Copy every entry below, exactly and in full.

Saved data entries:
_____
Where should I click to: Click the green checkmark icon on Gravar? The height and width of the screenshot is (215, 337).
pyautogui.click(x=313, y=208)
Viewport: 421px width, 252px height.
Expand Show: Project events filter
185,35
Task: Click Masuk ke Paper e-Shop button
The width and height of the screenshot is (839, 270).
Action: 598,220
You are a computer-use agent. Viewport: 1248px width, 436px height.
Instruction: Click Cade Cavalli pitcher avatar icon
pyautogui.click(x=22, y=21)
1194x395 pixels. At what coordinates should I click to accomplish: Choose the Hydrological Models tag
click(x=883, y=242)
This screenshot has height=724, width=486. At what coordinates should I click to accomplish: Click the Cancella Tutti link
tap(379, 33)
_____
**ANSWER SECTION:**
Where should I click to: Click the green checkmark icon on Gravar? The height and width of the screenshot is (215, 337).
pyautogui.click(x=313, y=208)
Viewport: 421px width, 252px height.
Expand Show: Project events filter
185,35
Task: Click Masuk ke Paper e-Shop button
The width and height of the screenshot is (839, 270).
Action: 598,220
You are a computer-use agent. Viewport: 1248px width, 436px height.
Instruction: Click Cade Cavalli pitcher avatar icon
pyautogui.click(x=22, y=21)
1194x395 pixels. At what coordinates should I click to accomplish: Choose the Hydrological Models tag
click(x=883, y=242)
This screenshot has height=724, width=486. At what coordinates should I click to accomplish: Click the Cancella Tutti link
tap(379, 33)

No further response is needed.